Он тихо рассмеялся, а я потеряла всякую надежду, потому что у него был такой любезный вид, он держался так уверенно, с такой лёгкостью, будто пришёл с визитом… Он показался мне выше ростом, более красивым, но менее молодым, чем был в моей памяти. Насколько я помню, мысли мои кружились в тот миг в трёх разных планах: прежде всего – вот он, передо мной. Потом: до исхода ночи я узнаю свою судьбу. И наконец: на лбу у него две бороздки морщин, он уже не ребёнок, не жестокий подросток, он – мужчина, существо одной со мной породы и возраста, между нами должны быть способы общения, возможность что-то обсудить по-человечески…
Я тоже улыбнулась и сказала:
– Конечно! Ты же знаешь моё давнее пристрастие к театральным сценам, куда мне от него деться?
Какая-то тень поползла с его лба, тут же захватив всё лицо, тень животная, предвестница страшного гнева, но он вовремя овладел собой и предложил мне сесть. И так как он протянул ко мне руку, я взяла её в свою, весело пожала:
– Здравствуй, Жан.
– Здравствуй…
Я прочла на его лице выражение глубокой растерянности, но вместе с тем и облегчение оттого, что он застал меня весёлой, без слёз, без драматических криков и угроз.
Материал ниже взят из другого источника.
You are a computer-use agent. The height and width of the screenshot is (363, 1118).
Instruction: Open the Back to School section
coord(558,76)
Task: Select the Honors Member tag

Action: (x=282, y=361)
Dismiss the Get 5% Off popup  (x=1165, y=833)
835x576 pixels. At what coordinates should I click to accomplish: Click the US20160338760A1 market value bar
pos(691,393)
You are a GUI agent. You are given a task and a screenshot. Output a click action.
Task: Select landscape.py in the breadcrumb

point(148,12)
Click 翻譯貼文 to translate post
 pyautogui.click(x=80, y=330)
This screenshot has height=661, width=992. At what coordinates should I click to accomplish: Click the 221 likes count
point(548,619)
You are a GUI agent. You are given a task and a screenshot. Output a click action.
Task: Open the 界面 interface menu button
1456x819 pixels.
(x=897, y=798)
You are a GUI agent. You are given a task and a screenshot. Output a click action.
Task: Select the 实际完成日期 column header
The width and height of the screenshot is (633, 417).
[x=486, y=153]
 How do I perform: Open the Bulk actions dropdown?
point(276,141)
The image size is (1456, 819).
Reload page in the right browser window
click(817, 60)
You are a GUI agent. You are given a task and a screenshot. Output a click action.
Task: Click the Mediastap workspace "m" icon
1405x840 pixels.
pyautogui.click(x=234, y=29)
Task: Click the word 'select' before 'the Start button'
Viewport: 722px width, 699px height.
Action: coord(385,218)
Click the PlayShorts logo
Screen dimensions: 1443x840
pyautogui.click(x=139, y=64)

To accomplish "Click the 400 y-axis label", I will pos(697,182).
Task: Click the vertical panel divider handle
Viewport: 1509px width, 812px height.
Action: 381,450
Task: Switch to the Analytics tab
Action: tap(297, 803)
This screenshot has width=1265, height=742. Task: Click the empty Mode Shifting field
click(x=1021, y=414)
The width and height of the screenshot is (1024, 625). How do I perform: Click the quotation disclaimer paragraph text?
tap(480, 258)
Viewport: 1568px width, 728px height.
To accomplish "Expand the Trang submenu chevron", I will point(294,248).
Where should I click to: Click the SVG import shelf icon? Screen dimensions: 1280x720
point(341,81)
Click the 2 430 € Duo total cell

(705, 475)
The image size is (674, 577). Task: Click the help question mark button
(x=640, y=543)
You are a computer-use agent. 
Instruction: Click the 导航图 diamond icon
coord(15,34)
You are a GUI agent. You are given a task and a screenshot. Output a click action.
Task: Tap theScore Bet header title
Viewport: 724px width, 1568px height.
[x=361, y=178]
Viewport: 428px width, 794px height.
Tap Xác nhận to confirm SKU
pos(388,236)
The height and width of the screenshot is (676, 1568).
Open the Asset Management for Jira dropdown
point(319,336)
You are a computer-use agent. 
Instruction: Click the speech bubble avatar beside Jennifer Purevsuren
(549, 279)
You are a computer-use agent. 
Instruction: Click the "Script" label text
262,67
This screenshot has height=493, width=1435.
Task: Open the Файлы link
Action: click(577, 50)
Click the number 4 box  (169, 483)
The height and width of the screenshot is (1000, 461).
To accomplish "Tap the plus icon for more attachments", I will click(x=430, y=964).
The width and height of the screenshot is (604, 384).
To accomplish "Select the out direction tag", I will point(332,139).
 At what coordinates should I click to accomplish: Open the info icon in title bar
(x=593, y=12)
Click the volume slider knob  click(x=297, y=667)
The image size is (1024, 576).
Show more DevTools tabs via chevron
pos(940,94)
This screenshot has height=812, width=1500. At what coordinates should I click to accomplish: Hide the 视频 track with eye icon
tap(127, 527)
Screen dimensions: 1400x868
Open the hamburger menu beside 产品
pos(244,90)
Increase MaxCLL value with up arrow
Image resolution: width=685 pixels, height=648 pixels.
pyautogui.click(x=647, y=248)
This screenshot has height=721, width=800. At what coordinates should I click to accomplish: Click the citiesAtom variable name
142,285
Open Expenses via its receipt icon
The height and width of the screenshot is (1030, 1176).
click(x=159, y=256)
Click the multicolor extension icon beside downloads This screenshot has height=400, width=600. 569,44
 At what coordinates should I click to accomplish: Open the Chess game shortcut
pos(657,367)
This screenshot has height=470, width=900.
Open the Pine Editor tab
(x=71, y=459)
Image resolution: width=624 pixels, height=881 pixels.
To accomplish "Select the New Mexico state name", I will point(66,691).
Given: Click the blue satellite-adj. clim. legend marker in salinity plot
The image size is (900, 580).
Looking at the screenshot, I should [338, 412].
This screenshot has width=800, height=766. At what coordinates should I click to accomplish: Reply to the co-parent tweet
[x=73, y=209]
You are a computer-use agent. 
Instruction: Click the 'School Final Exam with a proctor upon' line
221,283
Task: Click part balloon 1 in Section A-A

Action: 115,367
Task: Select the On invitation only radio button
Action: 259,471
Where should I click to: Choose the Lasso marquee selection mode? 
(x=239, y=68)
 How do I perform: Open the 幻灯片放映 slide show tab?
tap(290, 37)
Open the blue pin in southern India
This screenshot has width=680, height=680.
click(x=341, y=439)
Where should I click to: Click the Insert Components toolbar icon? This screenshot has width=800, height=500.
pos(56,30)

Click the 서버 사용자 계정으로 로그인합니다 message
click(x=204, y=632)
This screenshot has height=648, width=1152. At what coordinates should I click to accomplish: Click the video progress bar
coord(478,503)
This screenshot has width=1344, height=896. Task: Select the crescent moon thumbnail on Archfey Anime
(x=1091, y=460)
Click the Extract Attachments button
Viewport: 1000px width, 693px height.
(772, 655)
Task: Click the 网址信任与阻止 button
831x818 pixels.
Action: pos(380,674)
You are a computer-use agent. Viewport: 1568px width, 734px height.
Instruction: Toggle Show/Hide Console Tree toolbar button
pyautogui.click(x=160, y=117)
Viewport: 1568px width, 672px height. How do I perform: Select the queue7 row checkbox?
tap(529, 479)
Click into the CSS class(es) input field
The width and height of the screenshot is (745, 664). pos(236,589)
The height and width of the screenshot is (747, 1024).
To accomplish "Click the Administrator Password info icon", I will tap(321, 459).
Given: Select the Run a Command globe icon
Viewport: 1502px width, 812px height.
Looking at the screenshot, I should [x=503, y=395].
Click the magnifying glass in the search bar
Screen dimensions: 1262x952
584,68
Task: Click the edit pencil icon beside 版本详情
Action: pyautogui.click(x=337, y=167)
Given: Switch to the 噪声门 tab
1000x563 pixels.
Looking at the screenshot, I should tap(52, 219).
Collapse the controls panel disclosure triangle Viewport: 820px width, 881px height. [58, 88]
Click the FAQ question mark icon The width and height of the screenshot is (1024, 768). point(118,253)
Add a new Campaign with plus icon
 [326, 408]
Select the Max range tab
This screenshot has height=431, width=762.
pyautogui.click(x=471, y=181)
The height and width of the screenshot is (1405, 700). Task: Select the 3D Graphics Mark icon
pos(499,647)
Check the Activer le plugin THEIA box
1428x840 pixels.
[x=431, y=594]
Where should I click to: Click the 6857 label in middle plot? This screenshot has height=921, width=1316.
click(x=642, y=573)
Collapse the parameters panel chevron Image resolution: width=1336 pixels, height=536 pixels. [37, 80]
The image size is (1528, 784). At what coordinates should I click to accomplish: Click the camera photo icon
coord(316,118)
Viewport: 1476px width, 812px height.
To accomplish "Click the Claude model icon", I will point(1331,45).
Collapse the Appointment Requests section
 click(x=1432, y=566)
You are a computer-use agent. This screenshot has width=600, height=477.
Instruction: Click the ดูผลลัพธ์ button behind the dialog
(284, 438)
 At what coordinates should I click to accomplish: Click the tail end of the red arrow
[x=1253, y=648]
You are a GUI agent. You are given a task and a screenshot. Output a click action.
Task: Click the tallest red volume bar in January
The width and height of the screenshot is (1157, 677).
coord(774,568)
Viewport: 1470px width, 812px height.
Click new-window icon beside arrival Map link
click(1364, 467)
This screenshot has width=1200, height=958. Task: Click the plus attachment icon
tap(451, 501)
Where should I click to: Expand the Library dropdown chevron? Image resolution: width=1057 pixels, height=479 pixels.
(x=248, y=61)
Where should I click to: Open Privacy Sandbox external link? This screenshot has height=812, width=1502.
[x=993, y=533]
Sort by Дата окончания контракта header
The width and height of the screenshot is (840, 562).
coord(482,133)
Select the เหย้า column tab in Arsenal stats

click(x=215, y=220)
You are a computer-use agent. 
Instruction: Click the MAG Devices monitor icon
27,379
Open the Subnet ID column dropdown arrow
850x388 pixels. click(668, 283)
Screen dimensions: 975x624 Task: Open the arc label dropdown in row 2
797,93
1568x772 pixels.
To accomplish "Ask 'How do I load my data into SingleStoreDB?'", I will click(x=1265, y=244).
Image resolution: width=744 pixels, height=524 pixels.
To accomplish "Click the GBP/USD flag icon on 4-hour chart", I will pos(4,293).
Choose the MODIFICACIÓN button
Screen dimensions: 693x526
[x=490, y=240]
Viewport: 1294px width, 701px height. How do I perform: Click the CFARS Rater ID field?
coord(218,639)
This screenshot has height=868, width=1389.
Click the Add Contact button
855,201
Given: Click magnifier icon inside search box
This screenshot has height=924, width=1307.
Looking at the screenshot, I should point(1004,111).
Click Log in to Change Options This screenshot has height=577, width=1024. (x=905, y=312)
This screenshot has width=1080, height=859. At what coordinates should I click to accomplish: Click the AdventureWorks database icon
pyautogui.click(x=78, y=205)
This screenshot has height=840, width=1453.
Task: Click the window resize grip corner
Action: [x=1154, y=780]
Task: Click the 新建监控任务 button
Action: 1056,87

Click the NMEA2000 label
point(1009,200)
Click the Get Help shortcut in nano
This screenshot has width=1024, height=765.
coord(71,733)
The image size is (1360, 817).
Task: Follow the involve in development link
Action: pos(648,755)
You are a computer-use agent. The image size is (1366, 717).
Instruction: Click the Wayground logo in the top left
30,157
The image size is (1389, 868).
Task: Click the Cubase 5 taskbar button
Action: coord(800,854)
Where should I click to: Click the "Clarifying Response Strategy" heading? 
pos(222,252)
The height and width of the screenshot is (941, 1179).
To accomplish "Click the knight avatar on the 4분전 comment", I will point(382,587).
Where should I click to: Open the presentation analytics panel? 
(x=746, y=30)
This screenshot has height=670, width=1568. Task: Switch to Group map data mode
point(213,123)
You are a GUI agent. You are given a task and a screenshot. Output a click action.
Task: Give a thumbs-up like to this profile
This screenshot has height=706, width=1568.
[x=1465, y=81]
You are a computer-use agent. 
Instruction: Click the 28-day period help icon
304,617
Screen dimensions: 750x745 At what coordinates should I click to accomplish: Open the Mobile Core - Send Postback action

Я была настолько сосредоточена на том, как себя вести, что мне показалось – я его больше не люблю. Я совершенно перестала страдать. Он сел и провёл рукой по лбу.
– У тебя усталый вид, Жан.
– Да, представь себе, я теперь работаю. Мой отец уже не сможет вернуться в свой кабинет. А у меня ещё нет ни привычки работать, ни охоты… не знаю, зачем я тебе всё это рассказываю: ведь тебя это решительно не интересует…
Он говорил нарочито раскованно, но тем не менее в его словах звучал упрёк, уже упрёк, наконец-то! Наконец-то зазвучала прелюдия к объяснению любовников… Я не упускаю случая ответить и отвечаю:
– Да нет, Жан, меня это интересует. Даже очень интересует, как и всё, что касается тебя.
Я чувствую, что перестаралась, он понял, на какую дорогу я его вывожу, и не стал настаивать. После этого моего прокола мы не меньше четверти часа говорили друг другу несущественные любезности и банальности.